[Saved entries]
════════

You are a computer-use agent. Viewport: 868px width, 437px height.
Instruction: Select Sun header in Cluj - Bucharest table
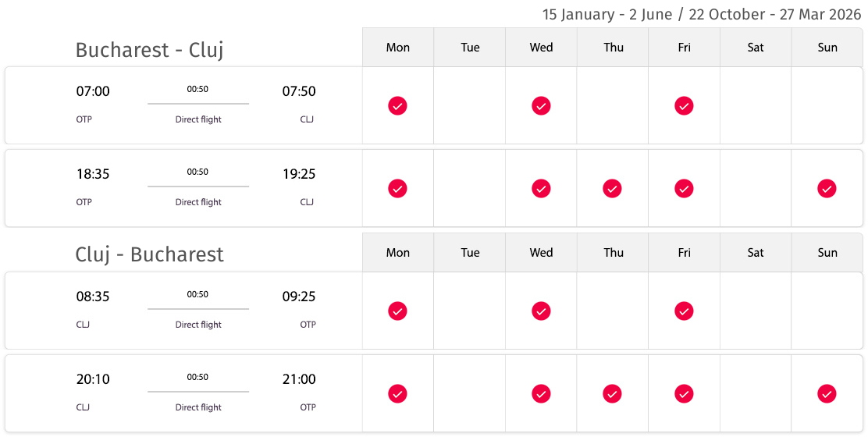click(827, 253)
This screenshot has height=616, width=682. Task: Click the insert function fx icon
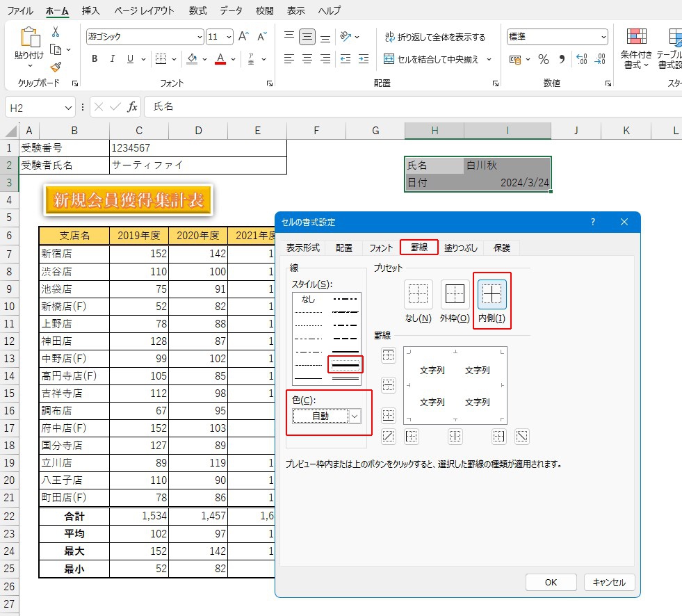132,107
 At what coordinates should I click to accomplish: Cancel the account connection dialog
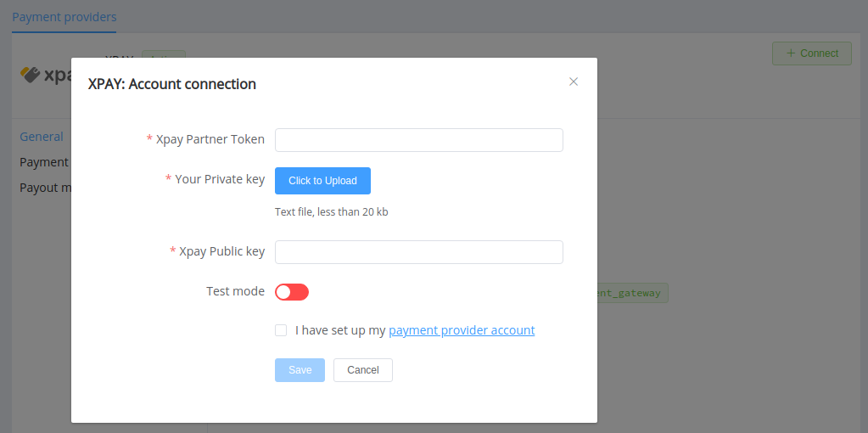[x=363, y=370]
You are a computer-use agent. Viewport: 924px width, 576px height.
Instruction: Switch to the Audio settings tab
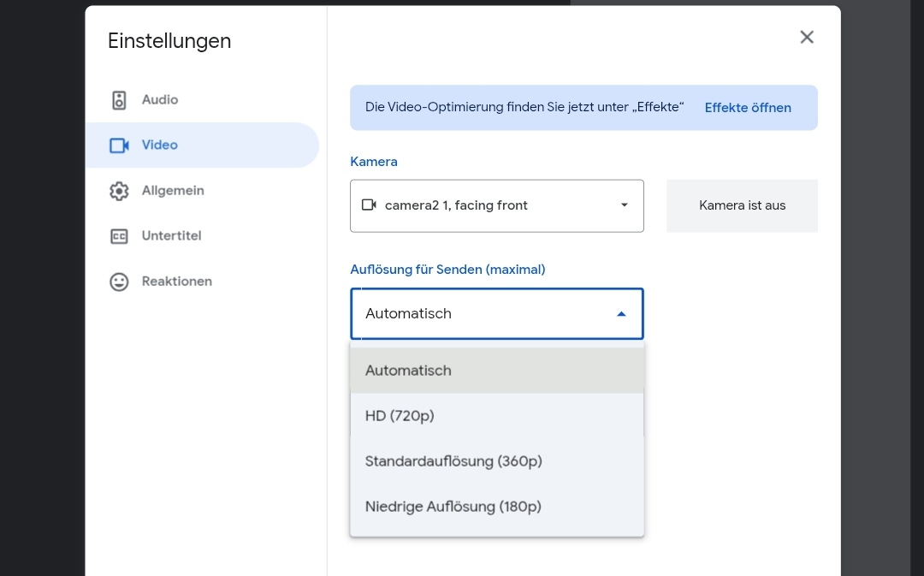pos(160,100)
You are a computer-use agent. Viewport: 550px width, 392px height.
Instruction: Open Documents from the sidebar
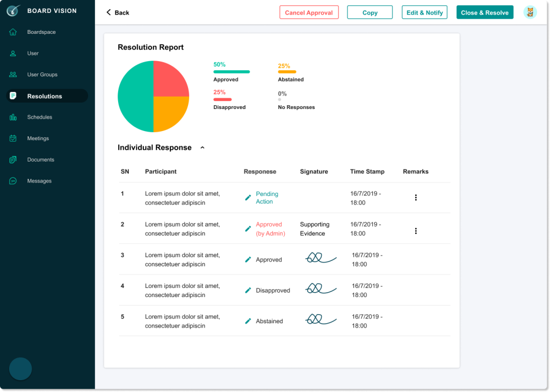[40, 159]
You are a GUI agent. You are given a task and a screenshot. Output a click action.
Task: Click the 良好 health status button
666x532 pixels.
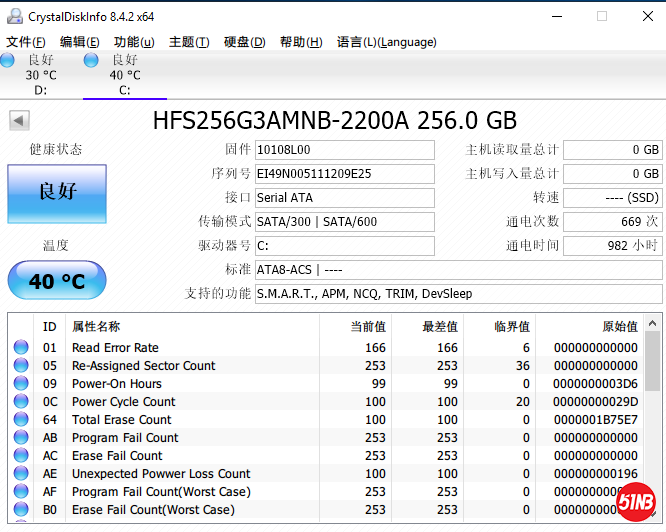pyautogui.click(x=57, y=191)
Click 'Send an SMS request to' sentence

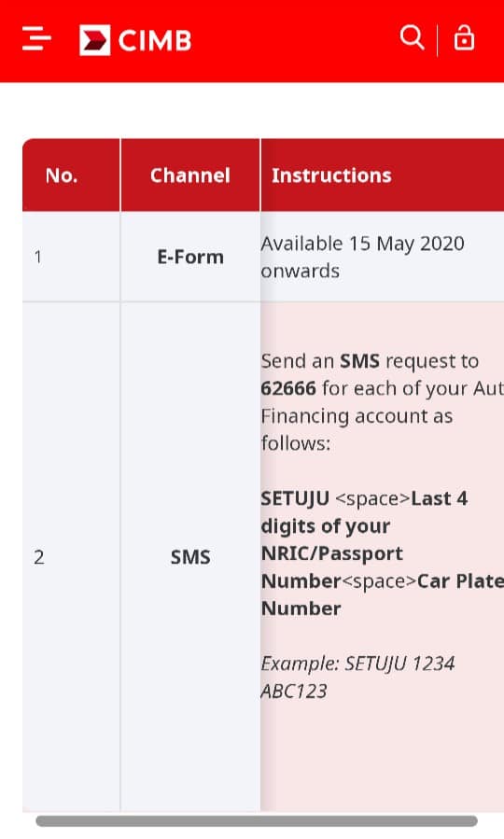tap(370, 361)
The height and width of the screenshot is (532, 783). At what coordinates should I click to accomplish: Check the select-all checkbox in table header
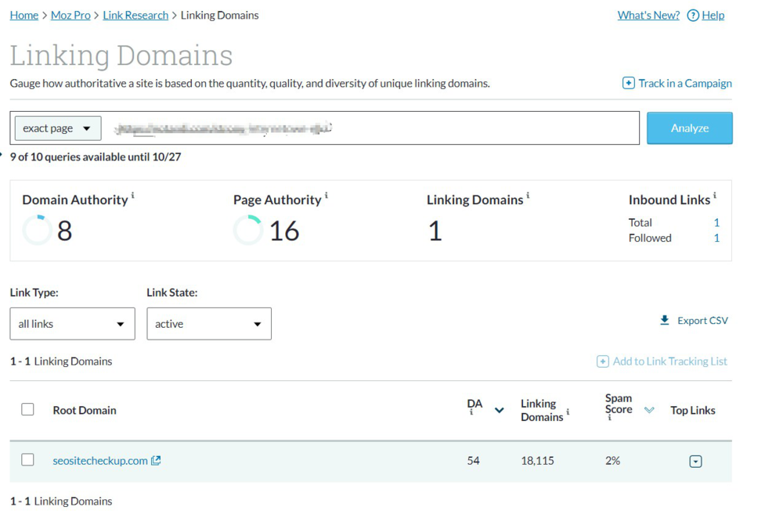27,409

════════

# [WHAT YOU NEED TO DO]
Retype each record exactly as it appears above and drop the images.

# [EXERCISE RESPONSE]
You are a computer-use agent. Viewport: 868px width, 437px height.
Instruction: Select Sun header in Cluj - Bucharest table
click(827, 253)
This screenshot has height=616, width=682. Task: Click the insert function fx icon
132,107
 At what coordinates should I click to accomplish: Cancel the account connection dialog
[x=363, y=370]
You are a computer-use agent. Viewport: 924px width, 576px height.
Instruction: Switch to the Audio settings tab
pos(160,100)
You are a computer-use agent. Viewport: 550px width, 392px height.
Instruction: Open Documents from the sidebar
[40, 159]
You are a GUI agent. You are given a task and a screenshot. Output a click action.
Task: Click the 良好 health status button
666x532 pixels.
pyautogui.click(x=57, y=191)
Click 'Send an SMS request to' sentence

tap(370, 361)
The height and width of the screenshot is (532, 783). At what coordinates should I click to accomplish: Check the select-all checkbox in table header
27,409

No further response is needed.